Imagine if you could create food at no cost. You think everyone is getting fed, or do you think one company is going to have massive profit margins selling food that it costs nothing to produce?
s_i_m_s@lemmy.world 11 months ago
I don’t remember that bit but I think I only watched the first season of the Orville and that was years ago.
But yeah really depends on how difficult the equipment itself is to replicate.
If it’s some massive machine the size of a room it’s going to make some company extremely rich, they’d sell product for slightly less than normal market value taking over the market with perfectly consistent product and insane margins allowing legal capture.
Why feed everyone when you can almost literally print money?
If it’s something small that can be easily transported and duplicated? Piracy.

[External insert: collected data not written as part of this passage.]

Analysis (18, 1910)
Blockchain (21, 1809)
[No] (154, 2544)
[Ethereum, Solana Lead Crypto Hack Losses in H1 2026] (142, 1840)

Nobody will give AF about patents and everyone will have them within a couple years no matter what laws they try to implement or how they try and prevent it.
This has actually already happened with media and this is exactly how it has played out and a lot of people still seem to be in denial.
They can complain and sick lawyers on as many people as they want but they can still make a million copies of something that cost 400 million to make for less than than the cost of a gumball.
The law surrounding it is completely broken and it’s crazy that so many industries are trying to continue on like nothing has changed.
Dave@lemmy.nz 11 months ago
I think it was a 30 second part of the last episode in season 3, I watched it (for the first time) recently so remember it.
I guess it depends who develops it. If Apple invent it then you can be sure they aren’t selling them to anyone else, it will just be secretly used to print iPhones and no one else will have access to one, so no piracy of iPhones.
If a third party company invents it then starts trying to sell them to other companies, then maybe that outcome will be better.
s_i_m_s@lemmy.world 11 months ago
If it’s room sized and sold to other companies it will rapidly be in multiple countries.
There wouldn’t be any way to keep it to one company with it being public knowledge.
Like realistically I’d think any country would ignore whatever laws on the books and just outright sieze the tech as a matter of national security and duplicate it for their own use if they found out a company was hiding such a thing.
From there it’d again leak to all other major countries in short order.
If it’s small and easy to duplicate, (can it replicate itself?) It would spread like wildfire and would like piracy be completely uncontainable.
I don’t think there is anyway the tech could be either contained or kept secret any real length of time.